Stock Markets Risks

Risk refers to the possibility of an event which one dose not except to happen and therefore that event cannot be determined. Risk is present in everything; however stock markets are by nature very risky due to presence of so many factors. Let’s look at different types of risks which are associated with investing in the stock markets –

1. Market risk – It refers to the risks which arises due to variety of factors which are beyond the control of anybody such as war, politics, natural disaster etc. Though all asset classes are exposed to market risk like this, but stock markets by their nature are most affected by this kind of risk.

2. Interest rate risk – It is the variability in a security’s or stocks return due to changes in the level of interest rates.

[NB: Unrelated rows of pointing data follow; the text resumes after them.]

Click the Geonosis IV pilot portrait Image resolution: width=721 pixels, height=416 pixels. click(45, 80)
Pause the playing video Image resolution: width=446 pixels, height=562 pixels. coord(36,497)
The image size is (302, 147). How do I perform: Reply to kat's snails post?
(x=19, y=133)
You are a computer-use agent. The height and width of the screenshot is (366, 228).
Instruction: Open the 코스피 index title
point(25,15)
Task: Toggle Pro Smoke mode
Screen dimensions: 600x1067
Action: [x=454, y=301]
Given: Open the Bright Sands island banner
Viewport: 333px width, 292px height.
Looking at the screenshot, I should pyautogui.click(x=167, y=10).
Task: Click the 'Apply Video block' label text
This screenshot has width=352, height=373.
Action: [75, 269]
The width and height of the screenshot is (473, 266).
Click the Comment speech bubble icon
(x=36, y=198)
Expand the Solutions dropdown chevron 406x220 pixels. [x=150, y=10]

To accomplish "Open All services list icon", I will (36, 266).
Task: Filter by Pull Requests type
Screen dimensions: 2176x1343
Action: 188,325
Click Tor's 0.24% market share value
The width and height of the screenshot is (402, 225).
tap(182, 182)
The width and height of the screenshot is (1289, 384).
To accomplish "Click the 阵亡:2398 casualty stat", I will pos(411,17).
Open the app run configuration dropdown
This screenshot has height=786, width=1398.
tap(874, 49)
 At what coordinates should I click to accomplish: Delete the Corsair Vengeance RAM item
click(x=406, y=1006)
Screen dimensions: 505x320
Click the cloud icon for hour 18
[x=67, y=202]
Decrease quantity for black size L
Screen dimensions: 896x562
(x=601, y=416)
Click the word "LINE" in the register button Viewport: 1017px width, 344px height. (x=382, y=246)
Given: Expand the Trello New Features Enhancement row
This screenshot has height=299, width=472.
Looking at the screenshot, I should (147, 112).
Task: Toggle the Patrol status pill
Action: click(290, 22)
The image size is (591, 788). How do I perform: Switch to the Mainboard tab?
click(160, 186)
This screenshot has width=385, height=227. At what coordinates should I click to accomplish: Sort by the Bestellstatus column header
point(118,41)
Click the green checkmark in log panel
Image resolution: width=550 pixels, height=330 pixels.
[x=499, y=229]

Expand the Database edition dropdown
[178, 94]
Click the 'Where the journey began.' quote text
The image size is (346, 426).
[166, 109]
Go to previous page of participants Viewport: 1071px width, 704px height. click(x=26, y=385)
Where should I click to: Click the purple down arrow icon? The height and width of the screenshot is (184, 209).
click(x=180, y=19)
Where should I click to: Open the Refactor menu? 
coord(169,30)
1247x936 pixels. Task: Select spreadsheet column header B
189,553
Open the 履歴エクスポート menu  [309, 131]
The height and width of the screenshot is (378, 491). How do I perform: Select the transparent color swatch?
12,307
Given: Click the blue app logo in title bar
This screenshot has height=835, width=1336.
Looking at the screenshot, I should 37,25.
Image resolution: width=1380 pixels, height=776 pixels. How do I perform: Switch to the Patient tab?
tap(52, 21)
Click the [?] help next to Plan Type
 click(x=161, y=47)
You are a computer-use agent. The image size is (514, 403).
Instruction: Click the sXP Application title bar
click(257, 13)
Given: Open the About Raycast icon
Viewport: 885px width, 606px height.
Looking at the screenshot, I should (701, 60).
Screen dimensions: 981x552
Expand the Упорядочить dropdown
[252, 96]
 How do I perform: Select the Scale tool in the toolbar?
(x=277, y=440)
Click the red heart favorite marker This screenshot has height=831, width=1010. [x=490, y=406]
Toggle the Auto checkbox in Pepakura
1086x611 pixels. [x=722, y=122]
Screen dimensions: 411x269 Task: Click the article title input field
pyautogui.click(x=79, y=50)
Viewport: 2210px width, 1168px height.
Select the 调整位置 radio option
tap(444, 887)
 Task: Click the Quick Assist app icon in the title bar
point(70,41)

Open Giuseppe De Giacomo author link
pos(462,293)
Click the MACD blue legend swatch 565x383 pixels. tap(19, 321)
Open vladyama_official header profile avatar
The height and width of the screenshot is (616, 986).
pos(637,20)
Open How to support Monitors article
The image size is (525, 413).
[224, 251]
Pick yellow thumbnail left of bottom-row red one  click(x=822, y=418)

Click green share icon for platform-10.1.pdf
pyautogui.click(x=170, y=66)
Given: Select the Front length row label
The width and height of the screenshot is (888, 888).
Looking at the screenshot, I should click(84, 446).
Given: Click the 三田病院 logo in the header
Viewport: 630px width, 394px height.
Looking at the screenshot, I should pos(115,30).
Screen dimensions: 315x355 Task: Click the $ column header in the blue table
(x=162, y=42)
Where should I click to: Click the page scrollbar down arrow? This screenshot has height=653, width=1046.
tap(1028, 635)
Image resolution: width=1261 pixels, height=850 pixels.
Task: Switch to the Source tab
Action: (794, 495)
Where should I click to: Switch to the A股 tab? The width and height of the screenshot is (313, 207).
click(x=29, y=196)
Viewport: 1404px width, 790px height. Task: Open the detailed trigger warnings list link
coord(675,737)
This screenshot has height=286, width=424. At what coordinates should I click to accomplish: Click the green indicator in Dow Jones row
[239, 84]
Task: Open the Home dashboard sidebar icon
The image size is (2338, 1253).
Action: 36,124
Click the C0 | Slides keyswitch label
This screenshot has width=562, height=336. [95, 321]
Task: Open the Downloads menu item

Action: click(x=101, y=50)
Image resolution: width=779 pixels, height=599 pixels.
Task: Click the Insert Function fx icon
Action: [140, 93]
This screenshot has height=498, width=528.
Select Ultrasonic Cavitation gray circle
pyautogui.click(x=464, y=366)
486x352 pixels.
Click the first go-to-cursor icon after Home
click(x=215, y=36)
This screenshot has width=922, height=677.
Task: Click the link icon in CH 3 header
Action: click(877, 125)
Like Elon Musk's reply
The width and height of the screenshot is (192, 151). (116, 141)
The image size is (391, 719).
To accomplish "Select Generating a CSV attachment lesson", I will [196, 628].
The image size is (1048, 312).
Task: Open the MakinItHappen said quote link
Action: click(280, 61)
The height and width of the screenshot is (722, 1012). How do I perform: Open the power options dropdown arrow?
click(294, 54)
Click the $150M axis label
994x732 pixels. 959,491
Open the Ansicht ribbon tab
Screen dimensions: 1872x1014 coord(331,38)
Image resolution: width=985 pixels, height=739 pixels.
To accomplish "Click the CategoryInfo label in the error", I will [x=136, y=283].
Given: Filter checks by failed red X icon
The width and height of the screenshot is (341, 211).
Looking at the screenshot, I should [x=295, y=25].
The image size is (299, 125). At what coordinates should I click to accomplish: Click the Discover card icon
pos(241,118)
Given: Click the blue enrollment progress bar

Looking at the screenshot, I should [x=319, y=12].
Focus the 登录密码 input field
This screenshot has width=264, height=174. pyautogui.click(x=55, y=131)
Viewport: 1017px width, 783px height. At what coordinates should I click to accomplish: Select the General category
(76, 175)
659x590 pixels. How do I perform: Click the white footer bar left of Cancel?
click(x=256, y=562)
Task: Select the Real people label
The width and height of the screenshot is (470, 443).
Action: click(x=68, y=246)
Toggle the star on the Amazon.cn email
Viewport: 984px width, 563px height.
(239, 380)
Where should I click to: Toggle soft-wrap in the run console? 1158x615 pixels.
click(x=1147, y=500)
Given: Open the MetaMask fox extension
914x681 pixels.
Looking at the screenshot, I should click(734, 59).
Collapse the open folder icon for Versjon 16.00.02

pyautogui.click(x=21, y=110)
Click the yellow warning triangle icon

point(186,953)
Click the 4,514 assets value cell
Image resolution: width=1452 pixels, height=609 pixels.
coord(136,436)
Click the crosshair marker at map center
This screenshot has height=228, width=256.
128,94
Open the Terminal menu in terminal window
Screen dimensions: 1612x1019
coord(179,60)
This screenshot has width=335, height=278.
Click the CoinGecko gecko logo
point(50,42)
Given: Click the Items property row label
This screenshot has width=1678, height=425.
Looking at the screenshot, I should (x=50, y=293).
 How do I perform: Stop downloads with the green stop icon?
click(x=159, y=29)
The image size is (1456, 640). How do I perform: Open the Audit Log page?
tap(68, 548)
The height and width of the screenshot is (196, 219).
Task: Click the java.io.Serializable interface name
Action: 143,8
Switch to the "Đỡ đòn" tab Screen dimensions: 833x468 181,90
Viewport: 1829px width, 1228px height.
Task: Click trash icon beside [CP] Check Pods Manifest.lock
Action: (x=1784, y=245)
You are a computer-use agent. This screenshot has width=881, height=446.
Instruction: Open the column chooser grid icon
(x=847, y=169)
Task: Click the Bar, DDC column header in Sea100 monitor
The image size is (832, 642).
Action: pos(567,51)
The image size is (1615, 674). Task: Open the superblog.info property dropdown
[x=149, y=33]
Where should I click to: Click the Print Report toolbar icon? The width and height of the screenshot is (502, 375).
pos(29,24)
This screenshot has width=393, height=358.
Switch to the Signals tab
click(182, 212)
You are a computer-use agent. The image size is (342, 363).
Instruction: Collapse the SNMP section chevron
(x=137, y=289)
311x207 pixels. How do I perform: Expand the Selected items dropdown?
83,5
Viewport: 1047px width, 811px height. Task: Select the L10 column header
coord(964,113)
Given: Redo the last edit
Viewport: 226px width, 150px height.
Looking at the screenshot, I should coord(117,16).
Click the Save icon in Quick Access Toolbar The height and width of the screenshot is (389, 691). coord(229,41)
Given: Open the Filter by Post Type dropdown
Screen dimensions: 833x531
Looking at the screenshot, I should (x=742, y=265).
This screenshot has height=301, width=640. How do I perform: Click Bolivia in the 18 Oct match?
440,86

Other things being equal stock prices moves inversely to interest rates, so if interest rates rise stock prices will fall and vice versa. Closely associated with interest rate risk is the inflation risk, because as inflation rises government resorts to tight monetary policy that is increasing interest rates.

3. Financial risk – It refers to risk when a company takes too much debt, due to which the company has to pay too much interest to its creditors. During high interest rates environment it will result in company paying more interest, which in turn will result in lower profits and eventually lower return for the shareholders of the company.

4. Liquidity risk – Another risk which is associated with stock market is the liquidity risk that is failure to take money from stock market when it is needed by the investor. When markets are falling liquidity risk is more evident because in some stocks there are no buyers of the stock, which forces the investor to sell the stock at throwaway prices resulting in loss to an investor.